Paste’s clipboard shelf.

That’s my regular user case. Of course, there are power-user features that Apple could choose to implement—but in my opinion, they shouldn’t bother. Apple features are generally crowd-pleasers that leave a lot of the nitpicky details to be addressed by third-party apps. It should leave something for the third-party apps that I’m suggesting get Sherlocked.

Those power-user features can include things like semi-permanent “shelves” for commonly copied and pasted items or powerful filters that can convert clipboard content on the fly to different formats. (It’s pretty great to copy styled text and paste Markdown, for example.) Third-party clipboard managers let you add keystrokes for all sorts of items, including pasting two or three or more layers deep in the history. I’ve been using a clipboard manager for two decades, and even I don’t use most of these features, but they will absolutely fit perfectly into some workflows.

LaunchBar’s history window.

If you don’t have a clipboard manager, where can you get one? First off, you might already be using one! I use LaunchBar, which has one, and Keyboard Maestro, which also has one. If you use the launcher apps Alfred or Raycast, you’ve already got a clipboard manager installed.

When my friend Todd Vaziri surveyed social media asking for suggestions for a clipboard manager, two apps were the most common standalone suggestions: the $13 Pastebot, which Dan Moren uses, and the $30/year Paste, which is also available as part of the SetApp bundle.

I’d need to use both of those apps for a long time in order to write a deeply nuanced comparison. They’re different, each with its advantages, and you should be able to try both for free via one means or another so you know what you’re getting yourself into. Paste has a very visual “shelf” interface that some people will love (and which struck me as overkill), while PasteBot strikes me as being pretty much the platonic ideal of a third-party clipboard app. (Still, I’m sticking with LaunchBar. Muscle memory is powerful.)

Will it happen?

Sometimes, Apple surprises us and releases new macOS features that are legitimately macOS features, not just spin-off features from iOS and iPadOS. But most of the work Apple does these days is building cross-device features. So, while I’d love to discover a future version of macOS with a basic clipboard history built in, I’d like to make a pitch that’s more extensive but might be a better sell inside Apple.

What if… clipboard history for all Apple devices? That’s right, iPad and iPhone too.

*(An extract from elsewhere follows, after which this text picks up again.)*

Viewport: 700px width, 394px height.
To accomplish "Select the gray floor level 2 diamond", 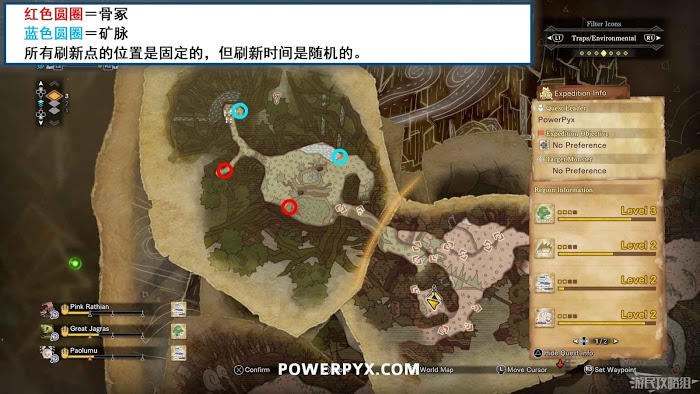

The interface would be a bit more awkward there, but it’s already awkward and involves meaningful taps and floating menus… so would it be any worse? And then, to wrap it all together, your devices all use iCloud to sync your clipboard histories together so they’re accessible everywhere.

Of course, there are security and privacy issues here—but a lot of those issues were already addressed by Continuity Clipboard. I think they can be overcome if Apple’s sufficiently motivated, and the idea of being able to fish out a link I copied on my Mac a few hours ago on my iPad…. seems pretty great?

Anyway, enough dreaming. If you’re a Mac user, you can benefit from this feature now via a third-party utility, and it might even be one you’re already running! I can’t recommend using a clipboard manager highly enough. Even if all it ever does is spare you from accidentally copying over something important, it’ll be worth it.